#### [Task requirements]
Only the lines from the one containing "Given: Click line number 2 in code gutter" through the end of the entries are to be copied, exactly and without pictures, please.

──────── Dataset excerpts

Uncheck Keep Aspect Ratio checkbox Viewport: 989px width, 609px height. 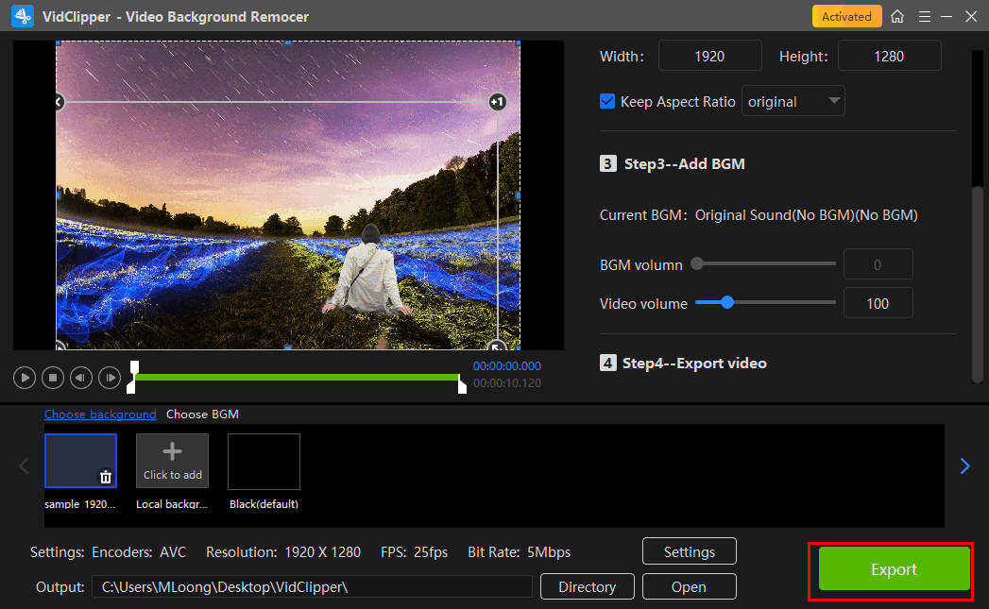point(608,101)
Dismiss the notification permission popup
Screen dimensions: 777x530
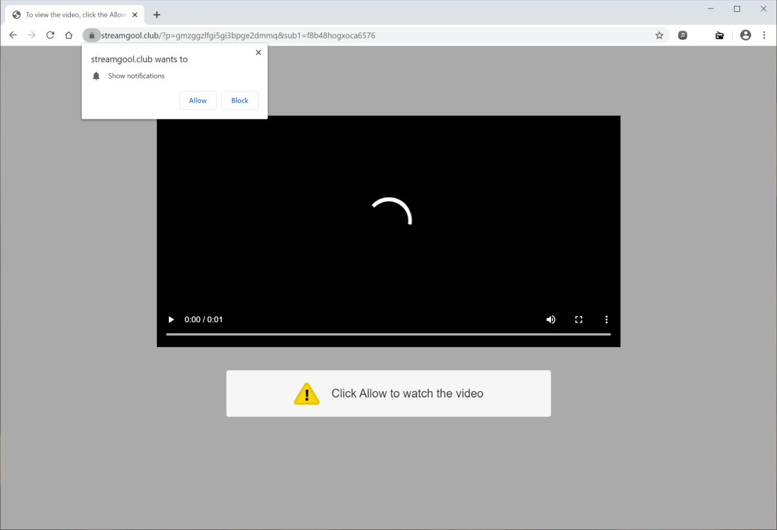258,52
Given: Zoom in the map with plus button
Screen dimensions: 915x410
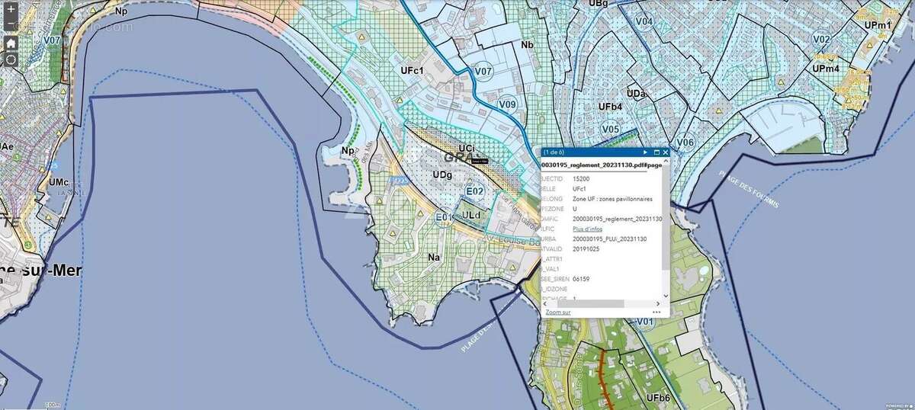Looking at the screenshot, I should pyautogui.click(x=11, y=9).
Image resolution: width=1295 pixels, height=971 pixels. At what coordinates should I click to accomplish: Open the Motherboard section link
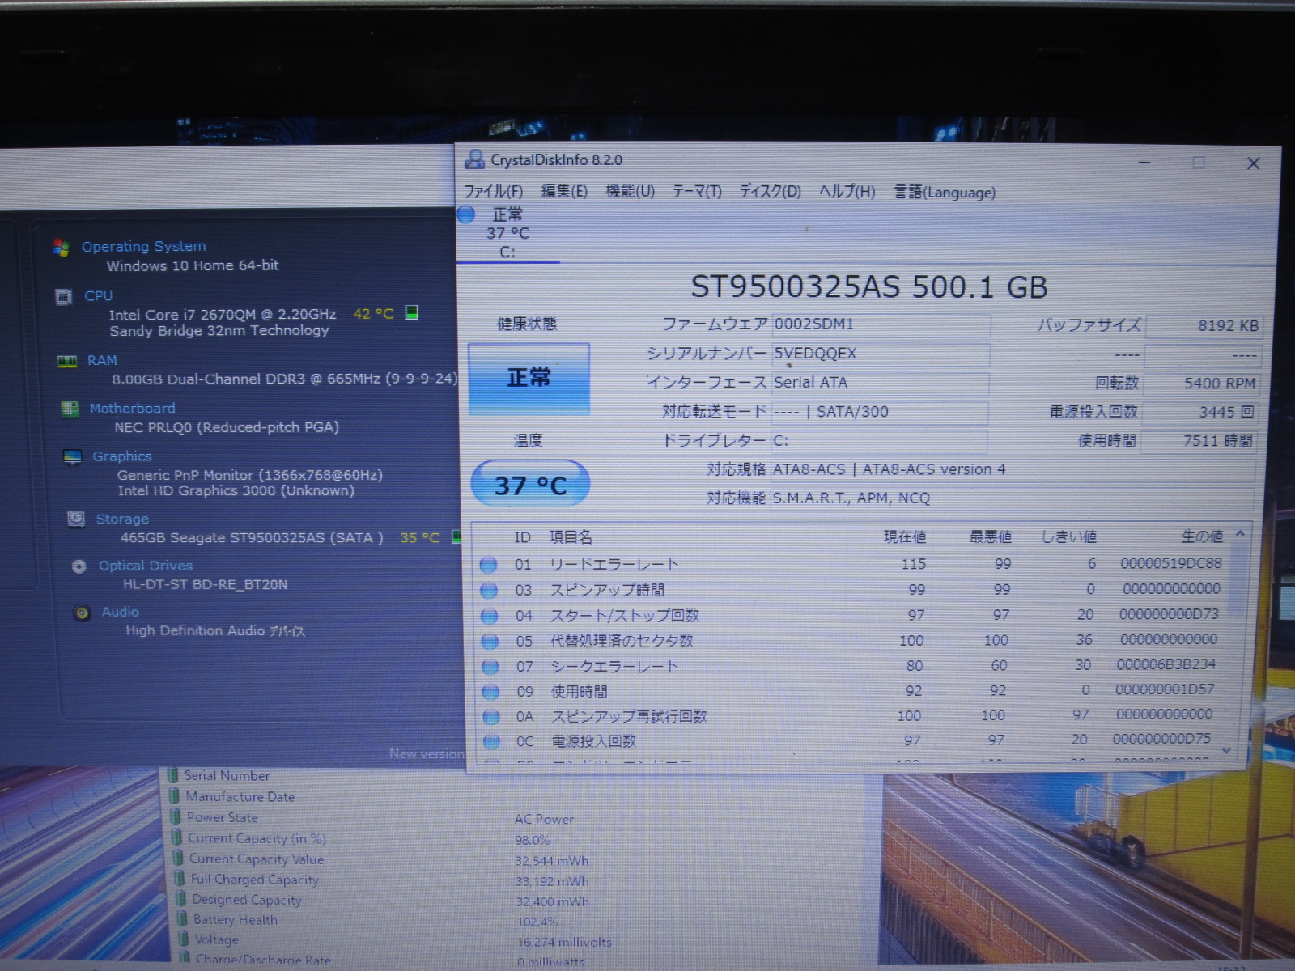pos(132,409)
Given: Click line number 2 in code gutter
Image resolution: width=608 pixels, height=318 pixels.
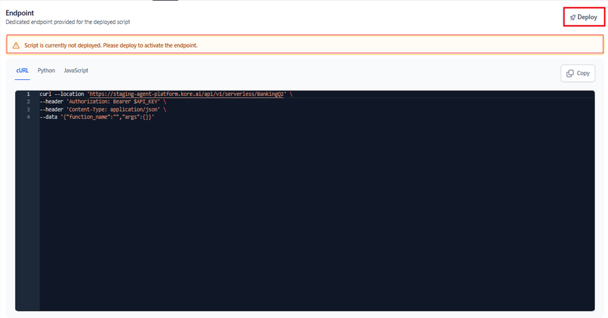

────────────────

#### [Expected answer]
Given: Click line number 2 in code gutter
Image resolution: width=608 pixels, height=318 pixels.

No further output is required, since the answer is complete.